Answer the following questions **in this notebook below and submit to your Github account**. 

   1. What test is appropriate for this problem? Does CLT apply?
   2. What are the null and alternate hypotheses?
   3. Compute margin of error, confidence interval, and p-value.
   4. Write a story describing the statistical significance in the context or the original problem.
   5. Does your analysis mean that race/name is the most important factor in callback success? Why or why not?
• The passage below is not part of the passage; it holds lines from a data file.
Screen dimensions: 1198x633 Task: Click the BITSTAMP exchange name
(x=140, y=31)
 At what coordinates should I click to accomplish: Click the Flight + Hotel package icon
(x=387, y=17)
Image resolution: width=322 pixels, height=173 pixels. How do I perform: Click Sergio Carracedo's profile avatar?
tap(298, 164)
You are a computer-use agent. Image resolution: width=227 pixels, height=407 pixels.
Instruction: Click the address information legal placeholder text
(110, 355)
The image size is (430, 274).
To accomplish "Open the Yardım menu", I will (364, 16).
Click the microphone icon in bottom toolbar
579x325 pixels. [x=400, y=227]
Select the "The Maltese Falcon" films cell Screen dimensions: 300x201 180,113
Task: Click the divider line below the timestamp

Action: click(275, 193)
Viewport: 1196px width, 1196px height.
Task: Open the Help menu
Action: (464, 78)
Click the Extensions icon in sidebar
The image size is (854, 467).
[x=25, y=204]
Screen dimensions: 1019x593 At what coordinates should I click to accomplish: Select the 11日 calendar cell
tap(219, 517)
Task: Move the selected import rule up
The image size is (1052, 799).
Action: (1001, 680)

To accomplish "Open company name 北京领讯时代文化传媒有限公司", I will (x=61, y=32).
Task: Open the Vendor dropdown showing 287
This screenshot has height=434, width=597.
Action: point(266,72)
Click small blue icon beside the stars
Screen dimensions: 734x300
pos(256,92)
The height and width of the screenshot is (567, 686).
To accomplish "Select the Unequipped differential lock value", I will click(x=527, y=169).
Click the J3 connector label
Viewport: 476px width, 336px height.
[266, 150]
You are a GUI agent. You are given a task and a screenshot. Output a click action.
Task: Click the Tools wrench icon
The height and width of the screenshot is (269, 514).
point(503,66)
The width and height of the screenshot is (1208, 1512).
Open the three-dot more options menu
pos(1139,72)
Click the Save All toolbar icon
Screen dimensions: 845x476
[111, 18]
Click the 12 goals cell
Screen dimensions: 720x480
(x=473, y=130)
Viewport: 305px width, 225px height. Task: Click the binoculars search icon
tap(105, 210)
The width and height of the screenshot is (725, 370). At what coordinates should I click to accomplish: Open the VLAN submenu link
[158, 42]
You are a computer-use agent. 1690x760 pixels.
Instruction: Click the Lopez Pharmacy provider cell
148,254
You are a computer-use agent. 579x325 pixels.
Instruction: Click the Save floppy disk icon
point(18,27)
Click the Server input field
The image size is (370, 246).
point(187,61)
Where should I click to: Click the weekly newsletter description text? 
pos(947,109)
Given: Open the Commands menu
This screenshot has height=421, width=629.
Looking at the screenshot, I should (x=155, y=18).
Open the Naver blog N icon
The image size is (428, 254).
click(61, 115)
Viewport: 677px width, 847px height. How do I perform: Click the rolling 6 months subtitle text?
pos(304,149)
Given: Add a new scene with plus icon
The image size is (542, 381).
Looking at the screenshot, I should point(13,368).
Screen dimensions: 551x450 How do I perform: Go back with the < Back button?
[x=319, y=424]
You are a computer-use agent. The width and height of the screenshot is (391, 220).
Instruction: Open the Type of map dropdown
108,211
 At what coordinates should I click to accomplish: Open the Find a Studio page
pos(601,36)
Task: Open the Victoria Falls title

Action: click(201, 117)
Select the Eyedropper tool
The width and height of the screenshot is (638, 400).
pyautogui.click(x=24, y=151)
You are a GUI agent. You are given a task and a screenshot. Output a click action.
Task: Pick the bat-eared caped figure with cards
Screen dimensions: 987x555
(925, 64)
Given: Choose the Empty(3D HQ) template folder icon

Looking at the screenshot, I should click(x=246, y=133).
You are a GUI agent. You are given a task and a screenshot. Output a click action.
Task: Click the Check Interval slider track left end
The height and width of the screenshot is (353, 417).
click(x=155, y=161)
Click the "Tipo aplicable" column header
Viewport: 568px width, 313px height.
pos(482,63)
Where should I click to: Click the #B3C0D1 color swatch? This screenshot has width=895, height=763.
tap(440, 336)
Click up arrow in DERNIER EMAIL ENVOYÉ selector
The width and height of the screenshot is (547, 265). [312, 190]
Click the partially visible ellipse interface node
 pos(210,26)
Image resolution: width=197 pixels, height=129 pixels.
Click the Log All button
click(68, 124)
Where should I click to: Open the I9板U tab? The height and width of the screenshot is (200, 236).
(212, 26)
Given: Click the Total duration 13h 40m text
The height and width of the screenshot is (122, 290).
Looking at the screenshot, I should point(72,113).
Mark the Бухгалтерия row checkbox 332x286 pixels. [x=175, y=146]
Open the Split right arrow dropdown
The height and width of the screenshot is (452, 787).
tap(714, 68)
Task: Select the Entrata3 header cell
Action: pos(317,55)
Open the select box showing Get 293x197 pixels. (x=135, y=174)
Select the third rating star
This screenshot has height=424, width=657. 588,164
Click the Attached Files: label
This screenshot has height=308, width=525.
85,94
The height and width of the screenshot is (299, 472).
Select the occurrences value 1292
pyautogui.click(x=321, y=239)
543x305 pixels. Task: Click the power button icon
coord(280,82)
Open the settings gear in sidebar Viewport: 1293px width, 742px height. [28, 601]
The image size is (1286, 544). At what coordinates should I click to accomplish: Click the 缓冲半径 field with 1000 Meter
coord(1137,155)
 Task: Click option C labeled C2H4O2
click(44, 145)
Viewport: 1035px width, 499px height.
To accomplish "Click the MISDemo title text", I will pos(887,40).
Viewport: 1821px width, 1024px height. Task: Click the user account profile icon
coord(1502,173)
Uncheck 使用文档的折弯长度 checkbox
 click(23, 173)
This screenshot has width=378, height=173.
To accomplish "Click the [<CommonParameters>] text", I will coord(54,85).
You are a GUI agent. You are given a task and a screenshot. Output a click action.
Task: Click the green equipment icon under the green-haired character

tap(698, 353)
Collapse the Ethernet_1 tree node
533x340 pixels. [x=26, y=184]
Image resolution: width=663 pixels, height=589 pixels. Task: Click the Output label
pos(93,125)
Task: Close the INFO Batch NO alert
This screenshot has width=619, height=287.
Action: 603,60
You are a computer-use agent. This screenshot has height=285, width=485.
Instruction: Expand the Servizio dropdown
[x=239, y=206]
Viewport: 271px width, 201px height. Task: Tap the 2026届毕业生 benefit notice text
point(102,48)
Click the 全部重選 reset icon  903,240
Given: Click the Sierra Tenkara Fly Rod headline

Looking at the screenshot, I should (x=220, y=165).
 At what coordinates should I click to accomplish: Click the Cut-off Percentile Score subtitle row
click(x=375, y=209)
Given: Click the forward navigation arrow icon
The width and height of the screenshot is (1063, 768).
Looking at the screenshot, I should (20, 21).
If not, how would you amend your analysis?

You can include written notes in notebook cells using Markdown: 
   - In the control panel at the top, choose Cell > Cell Type > Markdown
   - Markdown syntax: http://nestacms.com/docs/creating-content/markdown-cheat-sheet


#### Resources
+ Experiment information and data source: http://www.povertyactionlab.org/evaluation/discrimination-job-market-united-states
+ Scipy statistical methods: http://docs.scipy.org/doc/scipy/reference/stats.html 
+ Markdown syntax: http://nestacms.com/docs/creating-content/markdown-cheat-sheet
</div>
****

In [1]:
import pandas as pd
import numpy as np
from scipy import stats

In [2]:
data = pd.io.stata.read_stata('data/us_job_market_discrimination.dta')

In [3]:
# number of callbacks for black-sounding names
print 'Black names call:',np.sum(data[data.race=='b'].call)
print 'White names call:',np.sum(data[data.race=='w'].call)

Black names call: 157.0
White names call: 235.0


### Answer to Question 1&2:
1.Based on the number of samples this should be a z-test. Since the names is randomly selected, I am going to assume the CLT applies. (I do not know how to correctly test this assumpation, last mini project I can use body tempature, but I do not know which feature to analyze in this one)

2.the null hypotheses indicates there is no racial discrimination going on in the employment, the alternative hypotheses indicates thta race does matter in the employment.

In [None]:
white = data[data.race=='w'].call
black = data[data.race=='b'].call

diff = np.sum(white) - np.sum(black)
print 'Acutal Difference:',diff

bs_times = 10000

bs_diff = np.empty(bs_times)

for i in range(bs_times):
    bs_white = np.random.choice(white, len(white))
    bs_black = np.random.choice(black, len(black))
    
    bs_diff[i] = np.sum(bs_white) - np.sum(bs_black)
    
print '95% Confidence Interval:',np.percentile(bs_diff, [2.5, 97.5])
    

Acutal Difference: 78.0
95% Confidence Interval: [  41.  115.]


In [None]:
permu_times = 100000

conc_sample = np.concatenate((white,black))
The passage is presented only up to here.